“Girls and boys, come out to play,
The moon doth shine as bright as day;
Leave your supper, and leave your sleep,
and come with your playfellows into the street.”
In the booklet that introduces the two-disk album, she writes,
“This collection of songs represents parts of a long conversation I’ve had with my daughter during the first six years of her life. It documents our word-of-mouth tradition in the poems, stories, and songs that I found to delight and teach her. I pulled these obscure and eccentric poems off their flat, yellowed pages and brought them to life for her. I willed into being this parade of witches and fearless girls, blind men and elephants, giants and sailors and gypsies, floating churches, dancing bears, circus ponies, a Chinese princess and a janitor’s boy, and so many others. I tried to show her that speech could be the most delightful toy in her possession and that her mother tongue is rich with musical rhythms and rhymes.
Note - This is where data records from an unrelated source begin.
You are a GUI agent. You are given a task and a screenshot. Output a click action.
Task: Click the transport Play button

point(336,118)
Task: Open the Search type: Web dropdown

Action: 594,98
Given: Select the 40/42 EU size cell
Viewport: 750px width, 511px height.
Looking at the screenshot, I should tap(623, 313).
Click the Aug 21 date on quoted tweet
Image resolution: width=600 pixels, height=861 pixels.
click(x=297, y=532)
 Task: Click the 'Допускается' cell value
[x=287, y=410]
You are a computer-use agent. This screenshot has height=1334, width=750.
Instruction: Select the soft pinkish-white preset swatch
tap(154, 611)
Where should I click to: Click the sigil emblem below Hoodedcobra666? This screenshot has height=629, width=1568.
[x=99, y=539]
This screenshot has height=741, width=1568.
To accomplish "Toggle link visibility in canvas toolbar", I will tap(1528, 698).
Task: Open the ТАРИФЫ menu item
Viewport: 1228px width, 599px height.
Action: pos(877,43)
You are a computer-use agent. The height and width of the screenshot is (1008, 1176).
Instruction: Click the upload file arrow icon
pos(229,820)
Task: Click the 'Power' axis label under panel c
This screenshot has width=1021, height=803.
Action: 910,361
I gave her parables with lessons in human nature and bits of nonsense to challenge the natural order of things and sharpen her wit.”
Thank you to my dear colleague Sarah Gough for bringing Natalie Merchant to my attention, via her performance at TED, which includes an interactive transcript of all songs performed.
The Man in the Wilderness
The man in the wilderness asked of me,
“How many strawberries grow in the salt sea?”
I answered him, as I thought good,
As many a ship as sails in the wood.
The man in the wilderness asked me why
His hen could swim and his pig could fly.
I answered him as I thought best,
“They were both born in a cuckoo’s nest.”
The man in the wilderness asked me to tell
All the sands in the sea and I counted them well.
He said he with a grin, “And not one more?”
I answered him, “Now you go make sure.”